Body layer around the via bottoms of tool first degree of depth is implanted body contact region；

Only using side wall as Self-aligned etching mask, continue below etching body layer and body layer along the through hole having first degree of depth Epitaxial layer, form the through hole extending downward tool second degree of depth in the epitaxial layer below body layer；

Implant alloy in the bottom of the through hole of tool second degree of depth and form a doped region, and remove side wall；

Step S7, formed in through hole with epitaxial layer, doped region constitute Schottky contacts thromboembolism and on epitaxial layer heavy A long-pending anode metal layer, gate top upwards exceeds the part of epitaxial layer end face and is covered by anode metal layer.

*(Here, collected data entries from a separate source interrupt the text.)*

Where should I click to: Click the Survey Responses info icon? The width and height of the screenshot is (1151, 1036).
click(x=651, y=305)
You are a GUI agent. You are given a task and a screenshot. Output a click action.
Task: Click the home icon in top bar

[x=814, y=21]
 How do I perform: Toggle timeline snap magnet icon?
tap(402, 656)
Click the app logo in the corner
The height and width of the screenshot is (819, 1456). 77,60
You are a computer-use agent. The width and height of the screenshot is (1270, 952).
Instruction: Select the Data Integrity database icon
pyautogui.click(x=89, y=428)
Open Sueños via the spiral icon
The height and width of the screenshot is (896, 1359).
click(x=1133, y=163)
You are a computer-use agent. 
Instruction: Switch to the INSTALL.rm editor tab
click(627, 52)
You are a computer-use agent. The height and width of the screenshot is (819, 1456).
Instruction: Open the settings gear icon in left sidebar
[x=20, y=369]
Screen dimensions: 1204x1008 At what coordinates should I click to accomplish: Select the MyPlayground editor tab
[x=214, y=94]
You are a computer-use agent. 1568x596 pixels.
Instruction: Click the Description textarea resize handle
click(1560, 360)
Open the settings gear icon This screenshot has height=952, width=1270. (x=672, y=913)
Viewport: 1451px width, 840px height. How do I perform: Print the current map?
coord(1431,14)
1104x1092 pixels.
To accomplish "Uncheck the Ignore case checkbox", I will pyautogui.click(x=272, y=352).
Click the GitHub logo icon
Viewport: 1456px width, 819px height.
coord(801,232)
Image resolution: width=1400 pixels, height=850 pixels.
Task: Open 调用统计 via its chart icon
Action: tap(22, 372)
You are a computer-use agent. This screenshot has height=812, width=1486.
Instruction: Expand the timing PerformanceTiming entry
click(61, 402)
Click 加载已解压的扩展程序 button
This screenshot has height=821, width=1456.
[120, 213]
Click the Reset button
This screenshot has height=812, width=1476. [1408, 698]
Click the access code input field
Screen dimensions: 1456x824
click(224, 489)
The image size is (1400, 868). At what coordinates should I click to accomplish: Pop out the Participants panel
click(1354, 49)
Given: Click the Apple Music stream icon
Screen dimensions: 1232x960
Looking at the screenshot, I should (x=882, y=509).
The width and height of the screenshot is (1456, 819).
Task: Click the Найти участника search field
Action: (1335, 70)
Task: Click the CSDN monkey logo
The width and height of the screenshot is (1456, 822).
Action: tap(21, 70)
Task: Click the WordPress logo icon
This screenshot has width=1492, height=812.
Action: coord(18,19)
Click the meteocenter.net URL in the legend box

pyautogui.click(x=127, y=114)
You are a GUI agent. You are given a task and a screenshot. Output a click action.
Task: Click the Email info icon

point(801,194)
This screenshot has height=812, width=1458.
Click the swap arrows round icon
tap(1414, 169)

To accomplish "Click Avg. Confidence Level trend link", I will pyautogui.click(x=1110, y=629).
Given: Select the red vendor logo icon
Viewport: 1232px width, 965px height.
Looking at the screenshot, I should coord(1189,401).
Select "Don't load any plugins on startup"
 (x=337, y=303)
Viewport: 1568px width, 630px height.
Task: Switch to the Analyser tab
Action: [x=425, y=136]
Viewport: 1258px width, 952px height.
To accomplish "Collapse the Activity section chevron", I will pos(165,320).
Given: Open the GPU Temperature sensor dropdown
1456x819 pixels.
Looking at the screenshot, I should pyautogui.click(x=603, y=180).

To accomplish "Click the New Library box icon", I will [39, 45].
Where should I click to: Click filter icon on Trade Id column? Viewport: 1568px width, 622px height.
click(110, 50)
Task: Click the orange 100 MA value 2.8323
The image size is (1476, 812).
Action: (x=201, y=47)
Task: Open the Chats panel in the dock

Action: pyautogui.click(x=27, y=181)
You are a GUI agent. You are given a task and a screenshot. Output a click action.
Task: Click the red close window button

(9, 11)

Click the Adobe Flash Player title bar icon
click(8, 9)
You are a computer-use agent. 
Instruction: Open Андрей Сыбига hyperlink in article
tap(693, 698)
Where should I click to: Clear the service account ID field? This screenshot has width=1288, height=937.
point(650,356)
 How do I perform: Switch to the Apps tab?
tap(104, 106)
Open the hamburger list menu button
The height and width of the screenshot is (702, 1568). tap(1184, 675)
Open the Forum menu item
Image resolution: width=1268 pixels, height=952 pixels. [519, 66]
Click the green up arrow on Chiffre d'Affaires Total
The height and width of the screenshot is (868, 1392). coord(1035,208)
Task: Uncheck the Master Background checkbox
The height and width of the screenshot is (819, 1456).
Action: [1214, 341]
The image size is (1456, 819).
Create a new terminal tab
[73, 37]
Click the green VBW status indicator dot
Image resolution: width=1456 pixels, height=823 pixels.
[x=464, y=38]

8. method as claimed in claim 7, it is characterised in that in step sl, while forming active groove, Also utilize mask to etch an annular isolation groove and multiple termination groove, active groove and termination groove in the epitaxial layer to divide In the termination environment in the active area of the inner side not being formed at isolated groove and outside.

9. method as claimed in claim 8, it is characterised in that in step s 2, after forming pad oxide, Further comprising the steps of:

Deposition conductive material, then removes the conductive material above mask；Wherein

In active groove and mask, the conductive material in overlapping opening above it forms the grid in active groove；

In isolated groove and mask, the conductive material in overlapping opening above it forms the grid in isolated groove；

Floating grid in the conductive material in overlapping opening above it forms termination groove in termination groove and mask；

Remove described mask the most again.

10. method as claimed in claim 9, it is characterised in that in step S2, before removing described mask, first exist Grid, floating grid top end face on formed monoxide pad；And

In step s 5, return and carve grid, floating grid each top insulation oxide layer and the composite bed of oxide spacer, Form the screen oxide being retained in grid, floating grid each top；

In step s 6, utilize screen oxide and side wall as etch mask to form through hole.

11. methods as claimed in claim 9, it is characterised in that adjust the distance between adjacent end groove and adjustment A distance between terminal trenches and isolated groove near isolated groove；

Control the gap width between the tip portion of adjacent floating grid, and control a terminal trenches of neighbouring isolated groove Gap width between tip portion and the isolated groove inner grid tip portion of interior floating grid；

Ensure insulation oxide layer be filled in the gap between the tip portion of adjacent floating grid, one of neighbouring isolated groove The part in gap between tip portion and the isolated groove inner grid tip portion of the floating grid in terminal trenches is in step Rapid S5 will not be returned to fall completely quarter.